Most importantly, when you stop taking caffeine, you may experience some symptoms of caffeine withdrawal: fatigue, headaches, anxiety, and irritability, according to a review article by Terry E. Graham at the University of Guelph in Canada .
These symptoms are at their worst about two days after you stop taking caffeine, but can last for up to a week.
Moreover, when you take caffeine again, the effects will hit you harder–that means a greater potential for sleep disturbances, nausea, and jitters, particularly with higher doses of caffeine. These all relate to the “indirect effects” mentioned earlier.
Does everyone benefit from caffeine?
Another analysis of the same data by the team in Spain tested the idea of whether some people truly don’t respond to caffeine—something that had been reported in earlier research . This analysis looked at subject-specific responses across the course of the study.
Since they had eight separate exercise sessions for each person, comparing caffeine to placebo, the researchers had a lot of data to assess whether some people really do fail to respond to caffeine.
The analysis showed that all of the study participants experienced a benefit from caffeine, but to vastly different degrees. The range of benefits was from a 1% improvement all the way up to a 9% improvement.
So, while this study lays to rest the idea that some people see no benefit from caffeine, it does highlight the fact that some people will get a much bigger benefit than others.
What else could affect your reaction to caffeine during running?
A recent review article published in the journal Sports Medicine cites some fascinating new research indicating that the relationship between caffeine and performance might be far more complex than originally thought .

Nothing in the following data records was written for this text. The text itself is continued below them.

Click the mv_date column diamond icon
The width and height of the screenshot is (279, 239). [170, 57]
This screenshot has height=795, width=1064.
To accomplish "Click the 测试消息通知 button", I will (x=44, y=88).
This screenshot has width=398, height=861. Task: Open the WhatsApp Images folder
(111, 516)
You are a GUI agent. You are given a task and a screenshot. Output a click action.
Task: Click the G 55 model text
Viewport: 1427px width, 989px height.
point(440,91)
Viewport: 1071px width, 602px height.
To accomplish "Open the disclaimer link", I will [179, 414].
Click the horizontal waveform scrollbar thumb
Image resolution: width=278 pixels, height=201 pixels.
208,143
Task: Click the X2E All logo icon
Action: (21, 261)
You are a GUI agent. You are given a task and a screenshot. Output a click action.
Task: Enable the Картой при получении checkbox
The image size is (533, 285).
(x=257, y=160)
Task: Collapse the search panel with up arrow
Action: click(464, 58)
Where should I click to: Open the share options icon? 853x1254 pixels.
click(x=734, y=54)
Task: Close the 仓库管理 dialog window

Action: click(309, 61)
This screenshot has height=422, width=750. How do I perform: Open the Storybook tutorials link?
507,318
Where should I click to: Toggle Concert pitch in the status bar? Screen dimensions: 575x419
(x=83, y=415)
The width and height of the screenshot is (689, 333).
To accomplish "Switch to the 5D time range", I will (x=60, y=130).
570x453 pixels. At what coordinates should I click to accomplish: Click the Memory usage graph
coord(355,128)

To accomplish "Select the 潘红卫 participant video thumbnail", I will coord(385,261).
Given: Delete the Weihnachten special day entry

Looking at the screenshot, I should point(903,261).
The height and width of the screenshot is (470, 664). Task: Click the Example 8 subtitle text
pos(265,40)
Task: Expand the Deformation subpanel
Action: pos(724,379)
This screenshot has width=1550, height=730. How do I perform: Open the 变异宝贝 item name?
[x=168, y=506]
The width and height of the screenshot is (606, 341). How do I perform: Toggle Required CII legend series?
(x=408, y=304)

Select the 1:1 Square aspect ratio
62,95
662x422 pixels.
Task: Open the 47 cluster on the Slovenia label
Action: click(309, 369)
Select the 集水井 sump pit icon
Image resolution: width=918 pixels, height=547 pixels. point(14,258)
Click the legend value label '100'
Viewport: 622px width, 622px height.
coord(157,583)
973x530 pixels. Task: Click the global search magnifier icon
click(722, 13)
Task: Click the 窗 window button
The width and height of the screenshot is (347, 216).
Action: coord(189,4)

Preliminary data suggest that certain genes influence your body’s response to caffeine—this might account for why some people seem to gain a greater benefit from caffeine than others.
Other research suggests that caffeine could help enhance the storage of muscle glycogen, which would provide a strong argument not to stop taking caffeine in the week leading up to a big race.
The bottom line: should you change up your caffeine habits to run better?
While it might seem like all this new research raises more questions than it answers, there are a few solid takeaways that can be drawn from these findings.
First, regardless of whether or not you abstain from it before a big race, caffeine is likely to help you perform better.
Second, the safest bet appears to be reducing, but not totally eliminating, your caffeine intake in the week or two leading up to race day.
Total caffeine abstinence might lead to a slightly bigger boost from caffeine on race day, but may also leave you more vulnerable to unwanted side effects, like jitters and anxiety, that can be caused both by withdrawal and by an increased sensitivity to caffeine’s effects when you start taking it again.
If you do decide to cut off caffeine intake completely when you have a big race coming up, make sure you abstain from caffeine for at least 10 days—it can take a full week for the effects of caffeine withdrawal to completely wear off.
Like many things in training, it appears that moderation is the best course of action when it comes to using caffeine to fuel better running performance.